Além disso, os autores das remessas tomaram medidas para não deixar vestígios de ADN nas embalagens, o que aponta para o facto de a ação ter sido executada por profissionais, sublinhou o ministro.

Kuleba acrescentou que está em contacto constante com os seus homólogos de outros países e que as embaixadas ucranianas cooperam com autoridades estrangeiras na investigação de todos os casos de ameaças.

O ministro recordou que, desde há uma semana, as embaixadas e consulados ucranianos têm reforçado as medidas de segurança.

"Mas não importa o quanto os inimigos tentem intimidar a diplomacia ucraniana, não serão bem sucedidos. Continuamos a trabalhar para a vitória da Ucrânia", afirmou Kuleba, citado pela agência Ukrinform.

Intercetadas cartas suspeitas em Espanha

Os primeiros casos do género foram detetados em Espanha, com seis cartas armadilhadas enviadas, a primeira das quais a 24 de novembro para o Palácio da Moncloa (sede do Governo espanhol) e dirigida ao primeiro-ministro, Pedro Sánchez.

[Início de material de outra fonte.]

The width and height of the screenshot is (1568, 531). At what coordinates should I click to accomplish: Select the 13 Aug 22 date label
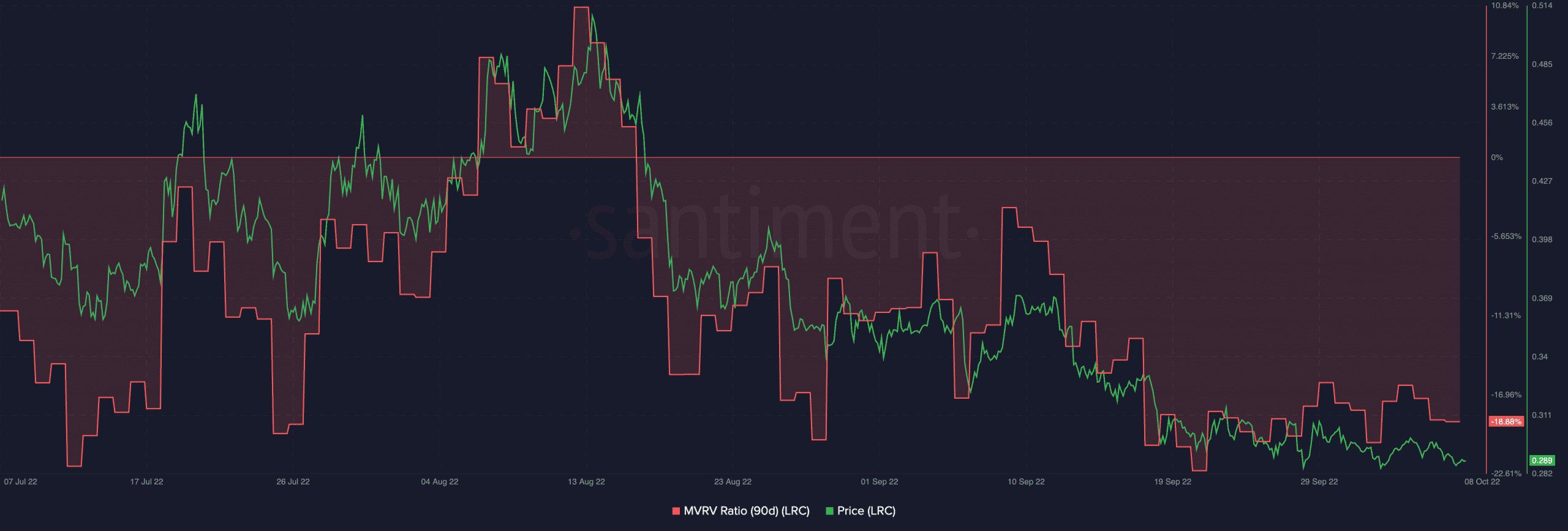pos(586,481)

O ministro da Administração Interna espanhol recomendou, na passada sexta-feira, à Comissão Europeia e países parceiros que tomem medidas caso recebam cartas armadilhadas semelhantes às enviadas a várias entidades em Espanha, admitindo que podem estar relacionadas com a guerra na Ucrânia.

Embaixada da Ucrânia em Lisboa recebeu dois envelopes suspeitos

A embaixada da Ucrânia em Lisboa recebeu, na segunda-feira, dois envelopes suspeitos, tendo chamado a PSP, a qual enviou para o local meios da Unidade Especial de Polícia.

A PSP não encontrou qualquer engenho explosivo nos dois envelopes suspeitos que chegaram, esta quarta-feira à tarde, à embaixada da Ucrânia em Lisboa, disse à agência Lusa fonte policial.